Artwork
Une Maitresse a l'Opéra

Une Maitresse a l'Opéra is an ink print by the Romanticist artist Honoré Daumier. It dates from 1845 and is held in the collection of the National Gallery of Art.
About this work
Overview
Working swiftly in lithography, he captured the manners and pretensions of Parisian audiences with minimal yet precise lines.

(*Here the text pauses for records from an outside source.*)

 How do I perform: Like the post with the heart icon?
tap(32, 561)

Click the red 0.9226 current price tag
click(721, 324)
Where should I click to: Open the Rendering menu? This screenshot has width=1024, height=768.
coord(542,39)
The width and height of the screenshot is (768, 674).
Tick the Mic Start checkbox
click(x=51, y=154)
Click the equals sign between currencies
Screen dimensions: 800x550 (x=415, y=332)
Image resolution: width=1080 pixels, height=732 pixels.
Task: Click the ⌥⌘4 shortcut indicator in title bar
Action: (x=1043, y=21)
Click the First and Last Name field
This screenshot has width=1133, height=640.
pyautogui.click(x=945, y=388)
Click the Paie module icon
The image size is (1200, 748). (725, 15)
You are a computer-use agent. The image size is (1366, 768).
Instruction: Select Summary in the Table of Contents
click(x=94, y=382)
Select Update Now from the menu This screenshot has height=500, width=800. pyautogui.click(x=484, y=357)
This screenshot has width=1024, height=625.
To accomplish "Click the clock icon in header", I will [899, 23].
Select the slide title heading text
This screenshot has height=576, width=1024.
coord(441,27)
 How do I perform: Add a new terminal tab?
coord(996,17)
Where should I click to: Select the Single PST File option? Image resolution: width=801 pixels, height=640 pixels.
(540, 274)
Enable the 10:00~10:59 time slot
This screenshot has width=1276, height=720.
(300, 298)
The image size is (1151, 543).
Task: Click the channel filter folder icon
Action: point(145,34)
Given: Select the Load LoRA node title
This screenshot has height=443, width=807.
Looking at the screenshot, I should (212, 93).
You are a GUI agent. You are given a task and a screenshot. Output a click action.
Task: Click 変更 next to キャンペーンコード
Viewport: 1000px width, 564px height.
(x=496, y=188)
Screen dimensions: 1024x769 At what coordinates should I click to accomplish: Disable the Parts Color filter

Honoré Daumier created this 1845 lithograph as part of a series of social satires published in French periodicals. Working swiftly in lithography, he captured the manners and pretensions of Parisian audiences with minimal yet precise lines. The image belongs to a broader body of work that used humor to critique class behavior, reflecting Daumier’s role as a visual commentator on urban life during the July Monarchy.
Subject & Meaning
The scene depicts two well-dressed men in an opera box, fixated on a distant dancer. One gestures toward her with a fan, while the other leans in attentively. The accompanying caption mocks their distracted fascination, implying the dancer’s affection is directed at the gazing patron. Daumier highlights the absurdity of aristocratic leisure, where spectacle becomes a pretext for idle observation and social posturing.
Technique & Style
Daumier employed lithography to achieve rapid, expressive results. His lines are economical yet evocative: the figures are simplified, the background rendered in loose, smudged strokes that suggest the dim, crowded auditorium. The contrast between the sharply drawn men and the blurred stage emphasizes their detachment from the performance, reinforcing the satire through visual hierarchy rather than detail.
History & Provenance
The print was originally published in *Le Charivari*, a satirical journal where Daumier regularly contributed. It circulated widely among Parisian middle-class readers, who recognized its critique of elite behavior. Though not signed or dated on the plate, its attribution is well-documented through contemporary publications and Daumier’s known output during this period.
Context
Produced during a time of political tension under Louis-Philippe’s regime, Daumier’s prints often veiled criticism of authority beneath humor. The opera, a symbol of bourgeois refinement, became a stage for exposing moral emptiness. By focusing on audience behavior rather than performers, Daumier shifted attention to the social rituals of power and privilege.
Legacy
Daumier’s lithographs influenced later generations of illustrators and cartoonists by demonstrating how everyday scenes could carry sharp social critique. His ability to distill complex behaviors into a few lines helped establish print satire as a legitimate art form. This work remains a reference point in studies of 19th-century visual culture and the intersection of art and journalism.
Artist & collection
Artist
Honoré-Victorin Daumier was a French painter, sculptor, and printmaker, whose many works offer commentary on the social and political life in France, from the Revolution of 1830 to the fall of the Second French Empire in 1870.